The Heart of the Gospel is a book that was written by a Christian clergyman who resigned his orders after 40 years to become a Baha’i. It explains how the Bible fits into history.
Evolution is — in the Bible — a mode of creation chosen by God, and it is not shown as ever reaching a final end. It was in movement through all the period when the Bible was being written and when the narrative of the Bible was being enacted: it is in movement now. The grand denouement of the Bible, the Descent of the City of Peace, does not bring it to a close; but opens a new and more glorious chapter of civilisation before mankind. By slow degrees God moulds simple matter into complex forms, and by slow degrees he grants to man the privilege of self knowledge and the power which flows from it. The spiritual evolution of man is the main topic and interest of the Bible. But the narrative does not open with this topic, nor yet with man himself. It tells of the antecedents of man, and of the preparation that was made for him before he appeared upon the earth in person.

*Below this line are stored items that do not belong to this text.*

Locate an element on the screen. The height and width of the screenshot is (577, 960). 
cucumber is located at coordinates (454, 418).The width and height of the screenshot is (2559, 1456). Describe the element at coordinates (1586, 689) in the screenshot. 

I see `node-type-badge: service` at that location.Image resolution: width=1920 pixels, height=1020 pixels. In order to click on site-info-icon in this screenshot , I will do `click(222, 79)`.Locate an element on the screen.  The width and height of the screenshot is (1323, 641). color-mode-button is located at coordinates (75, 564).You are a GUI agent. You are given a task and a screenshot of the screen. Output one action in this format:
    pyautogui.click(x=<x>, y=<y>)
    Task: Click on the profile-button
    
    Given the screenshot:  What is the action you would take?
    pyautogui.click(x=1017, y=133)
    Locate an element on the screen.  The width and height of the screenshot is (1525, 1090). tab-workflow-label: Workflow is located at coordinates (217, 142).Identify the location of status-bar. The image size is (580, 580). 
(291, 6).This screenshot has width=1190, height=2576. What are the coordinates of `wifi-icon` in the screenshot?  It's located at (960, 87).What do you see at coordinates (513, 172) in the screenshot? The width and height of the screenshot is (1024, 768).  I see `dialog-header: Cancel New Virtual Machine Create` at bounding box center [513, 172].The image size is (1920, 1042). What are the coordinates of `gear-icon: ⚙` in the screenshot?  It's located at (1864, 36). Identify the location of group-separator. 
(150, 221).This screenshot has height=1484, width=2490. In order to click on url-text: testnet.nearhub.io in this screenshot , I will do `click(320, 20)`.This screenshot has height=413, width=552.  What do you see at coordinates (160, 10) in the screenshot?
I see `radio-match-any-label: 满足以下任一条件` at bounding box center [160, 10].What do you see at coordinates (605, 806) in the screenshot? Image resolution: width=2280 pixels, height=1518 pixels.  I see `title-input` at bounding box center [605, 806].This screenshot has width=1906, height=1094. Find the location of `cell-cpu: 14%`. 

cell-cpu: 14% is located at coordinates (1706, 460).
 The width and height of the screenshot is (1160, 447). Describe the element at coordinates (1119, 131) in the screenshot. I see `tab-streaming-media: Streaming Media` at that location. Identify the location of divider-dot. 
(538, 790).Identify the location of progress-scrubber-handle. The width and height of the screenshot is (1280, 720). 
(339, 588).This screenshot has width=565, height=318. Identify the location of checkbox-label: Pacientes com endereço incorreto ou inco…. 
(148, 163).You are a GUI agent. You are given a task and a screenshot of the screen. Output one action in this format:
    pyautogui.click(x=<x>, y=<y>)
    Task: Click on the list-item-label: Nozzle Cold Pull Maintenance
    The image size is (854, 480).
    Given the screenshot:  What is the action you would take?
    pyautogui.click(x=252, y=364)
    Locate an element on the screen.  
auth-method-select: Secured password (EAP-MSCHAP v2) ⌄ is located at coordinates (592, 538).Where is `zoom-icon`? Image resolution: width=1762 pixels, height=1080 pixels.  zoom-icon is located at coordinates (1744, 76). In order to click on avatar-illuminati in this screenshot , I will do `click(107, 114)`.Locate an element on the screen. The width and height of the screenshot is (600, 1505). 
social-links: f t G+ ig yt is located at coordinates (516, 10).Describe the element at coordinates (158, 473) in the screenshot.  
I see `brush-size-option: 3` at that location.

It tells of the material world and of the lower kingdoms, animal, vegetable, mineral, of the sun and the moon and the stars, of Original Chaos and Old Night out of which Kosmos was formed. It tells how the natural world was brought into being step by step, stage after stage, by successive commands of the Creator and through a regular and ordered process. Age after age through unnumbered millenniums the Creative Will working in the immensities of space brought at last into being this earth, and with an unwearied, unhurrying patience wrought matter into form after form, each form more complex, more expressive than the last, till at length there was evolved the form of man.